▶ [Data for the task]:
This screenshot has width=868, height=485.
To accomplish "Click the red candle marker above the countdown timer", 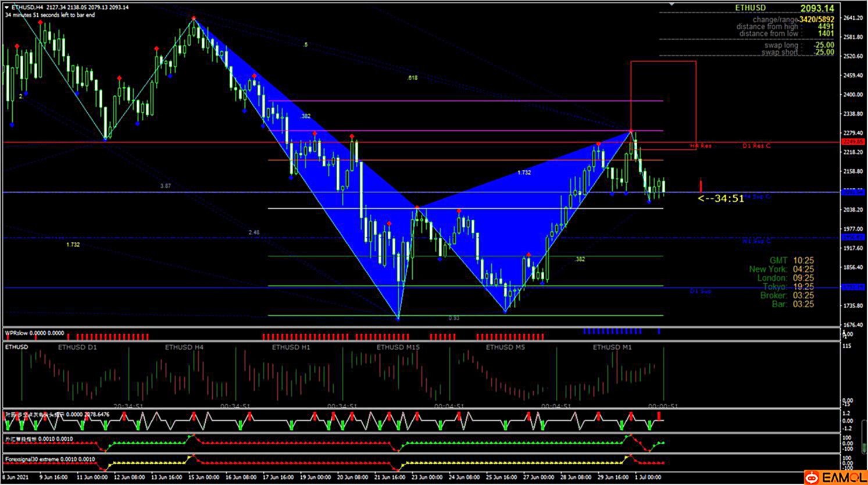I will point(701,186).

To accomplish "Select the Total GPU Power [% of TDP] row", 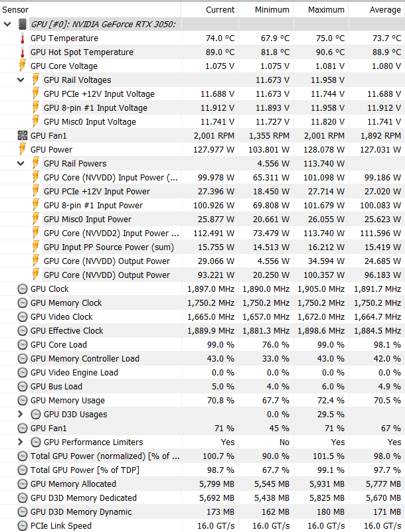I will pos(203,470).
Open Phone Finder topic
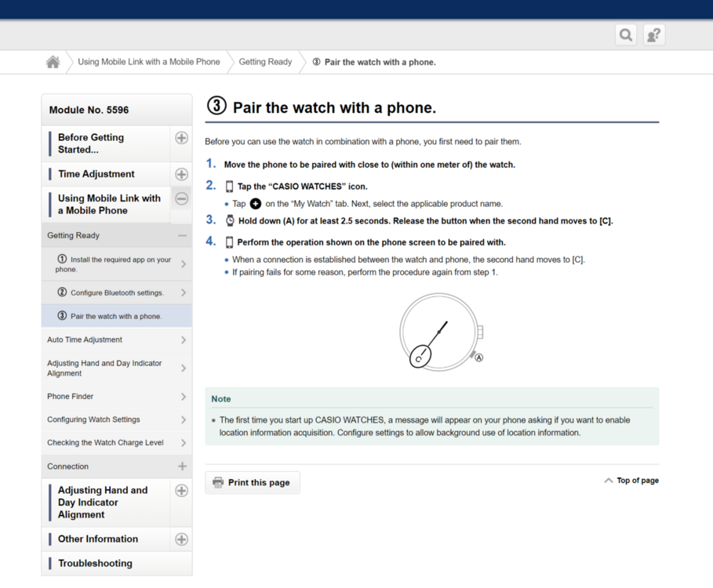Screen dimensions: 713x588 point(116,397)
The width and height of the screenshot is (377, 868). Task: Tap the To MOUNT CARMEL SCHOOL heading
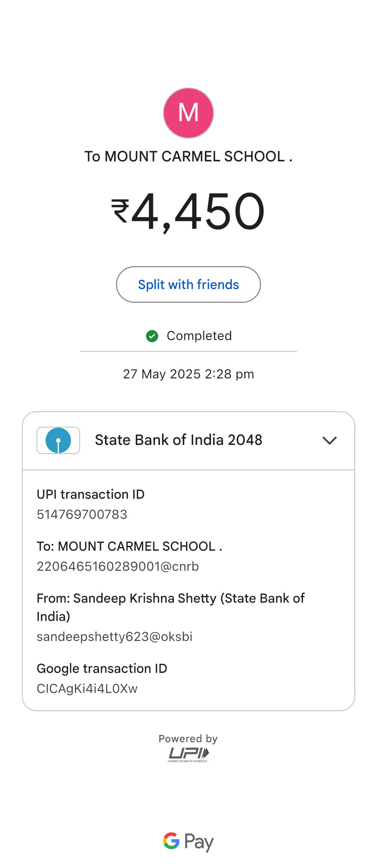(x=189, y=156)
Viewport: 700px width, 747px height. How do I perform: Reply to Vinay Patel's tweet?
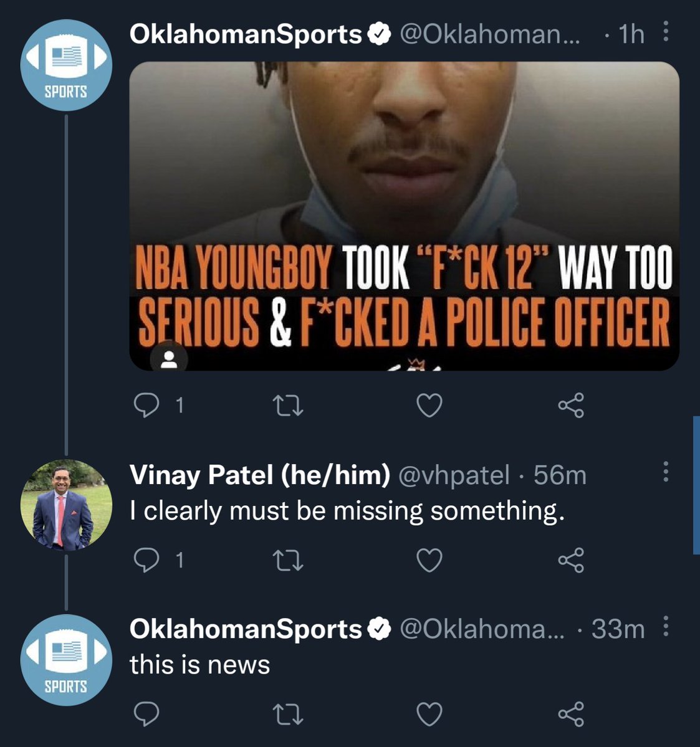[148, 561]
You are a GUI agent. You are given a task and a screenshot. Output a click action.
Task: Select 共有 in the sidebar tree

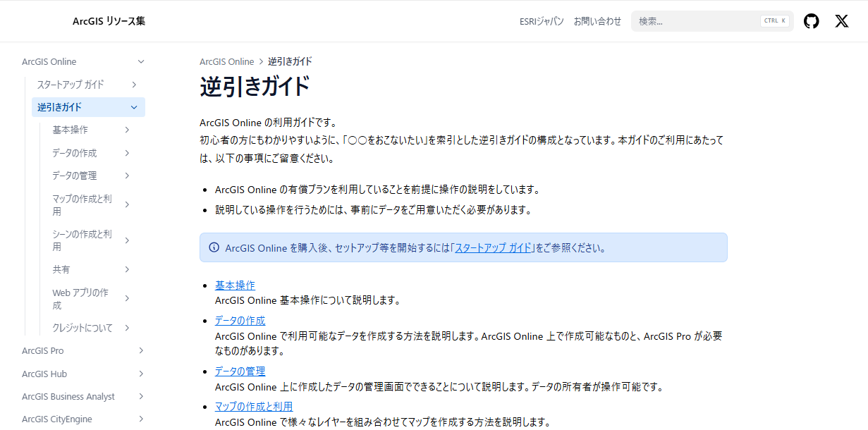click(61, 269)
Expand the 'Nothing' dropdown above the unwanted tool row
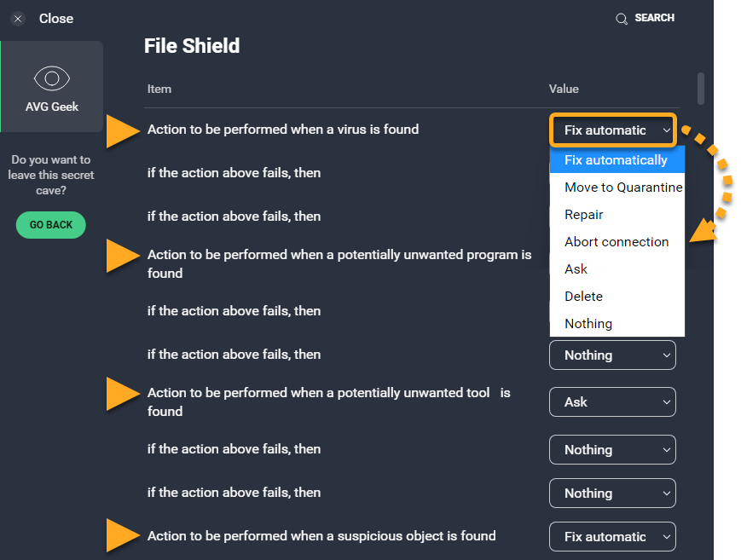 [x=612, y=355]
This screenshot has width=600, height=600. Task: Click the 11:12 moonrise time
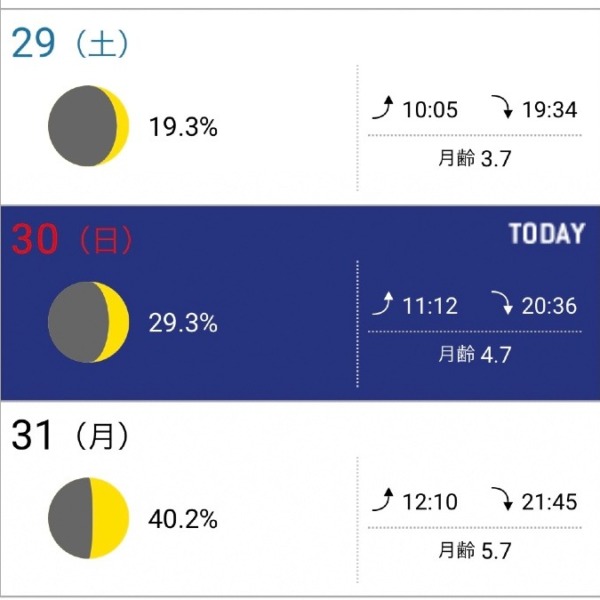[430, 306]
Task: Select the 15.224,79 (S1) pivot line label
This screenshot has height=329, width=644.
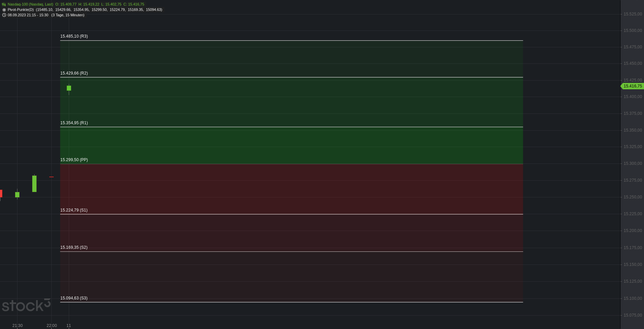Action: click(x=74, y=210)
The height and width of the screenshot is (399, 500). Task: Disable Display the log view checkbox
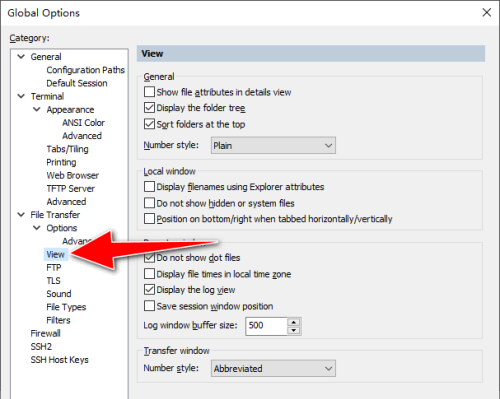149,289
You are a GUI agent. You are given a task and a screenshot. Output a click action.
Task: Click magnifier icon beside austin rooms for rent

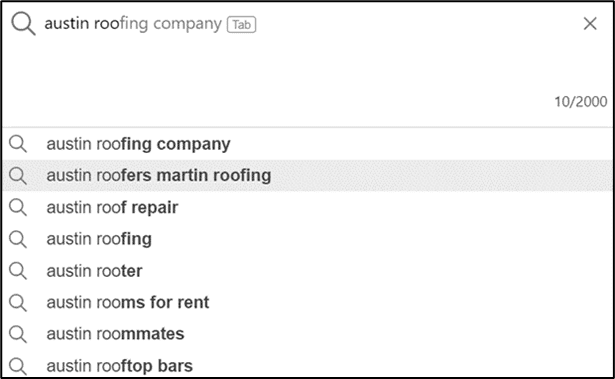click(x=18, y=302)
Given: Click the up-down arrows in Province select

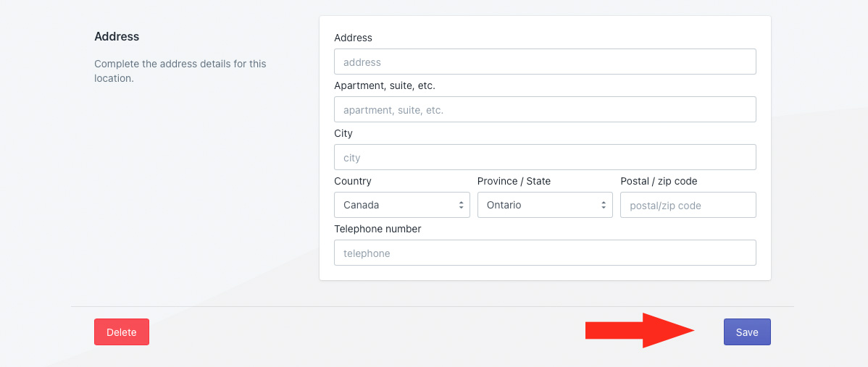Looking at the screenshot, I should coord(604,206).
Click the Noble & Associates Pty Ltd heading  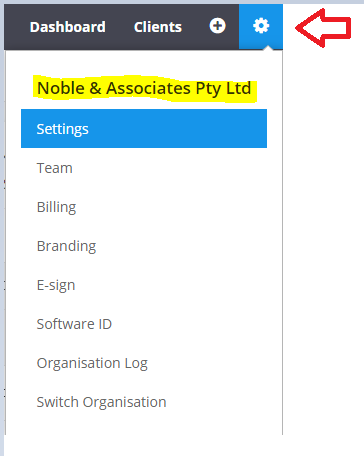[x=144, y=88]
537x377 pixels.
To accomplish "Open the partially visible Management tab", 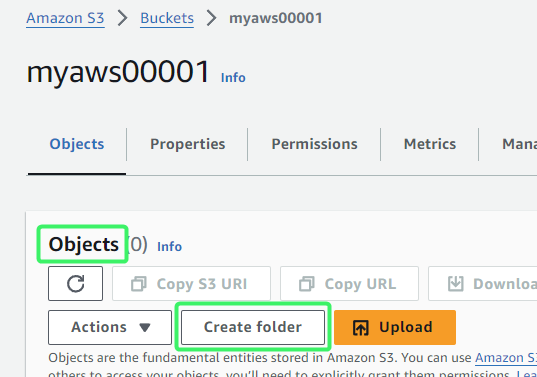I will [x=519, y=144].
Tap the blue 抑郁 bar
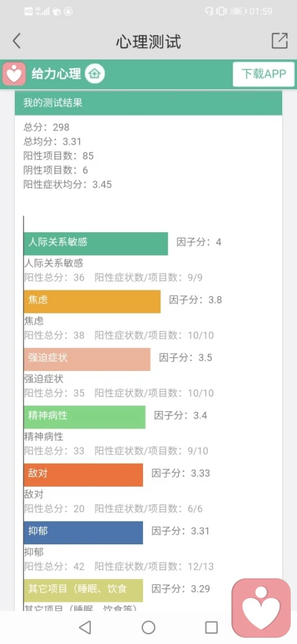The image size is (297, 644). [x=84, y=533]
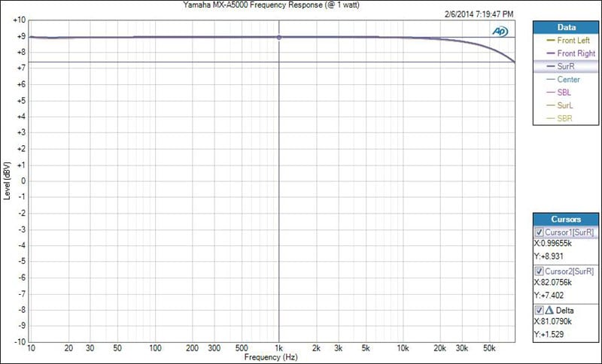Select the Center trace in legend
The height and width of the screenshot is (364, 602).
(568, 79)
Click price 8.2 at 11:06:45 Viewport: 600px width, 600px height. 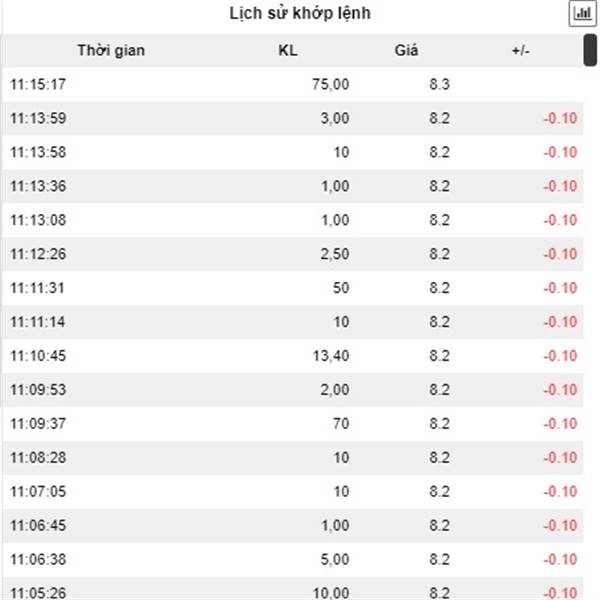click(439, 525)
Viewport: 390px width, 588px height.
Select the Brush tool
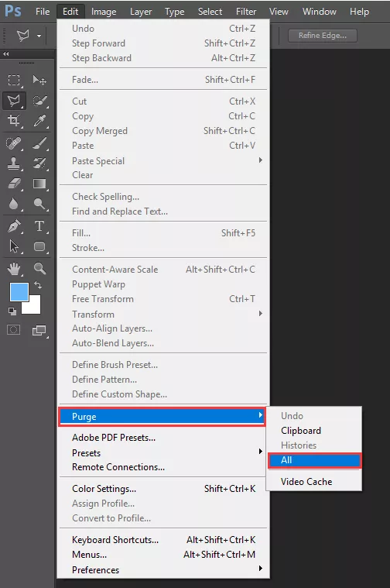[39, 143]
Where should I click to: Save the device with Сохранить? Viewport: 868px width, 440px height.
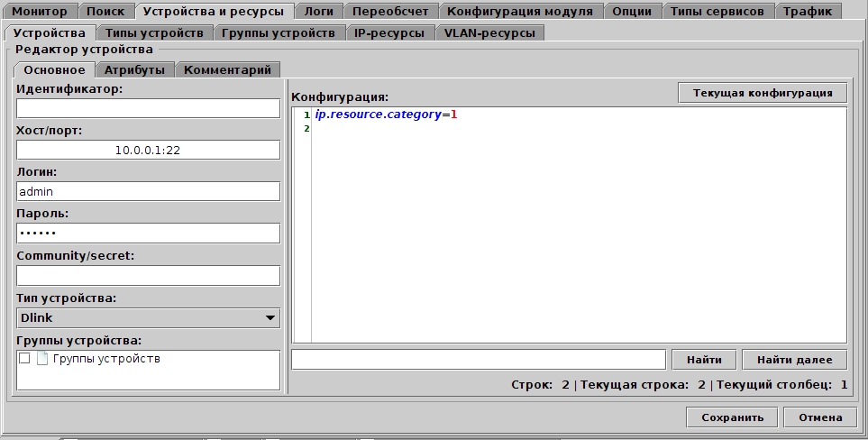pyautogui.click(x=732, y=417)
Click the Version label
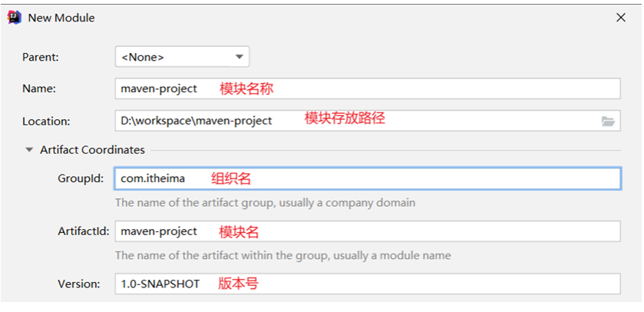Viewport: 644px width, 312px height. (79, 284)
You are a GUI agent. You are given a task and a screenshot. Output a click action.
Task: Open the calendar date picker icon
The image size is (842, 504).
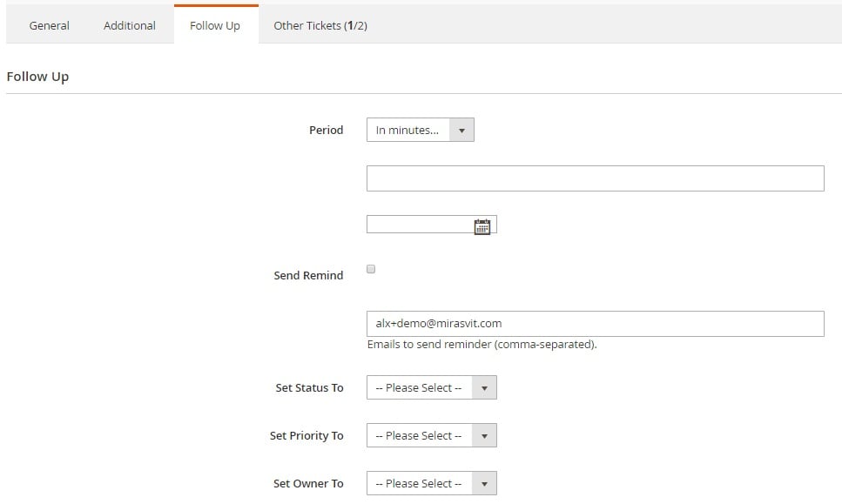pos(482,226)
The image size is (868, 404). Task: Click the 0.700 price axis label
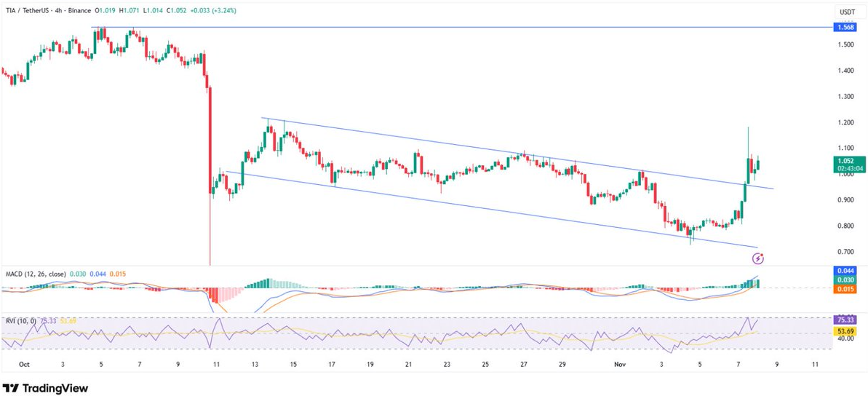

▶ [Work task]:
Beginning with the line that contains "Select the Brush tool", output every line down to the last line of the entries above exactly as written, apart from the pictures.

▶ [Expected answer]:
Select the Brush tool
[39, 143]
Where should I click to: Save the device with Сохранить? Viewport: 868px width, 440px height.
pyautogui.click(x=732, y=417)
Click the Version label
Viewport: 644px width, 312px height. (79, 284)
You are a GUI agent. You are given a task and a screenshot. Output a click action.
Task: Open the calendar date picker icon
The image size is (842, 504).
pos(482,226)
The image size is (868, 404). Task: Click the 0.700 price axis label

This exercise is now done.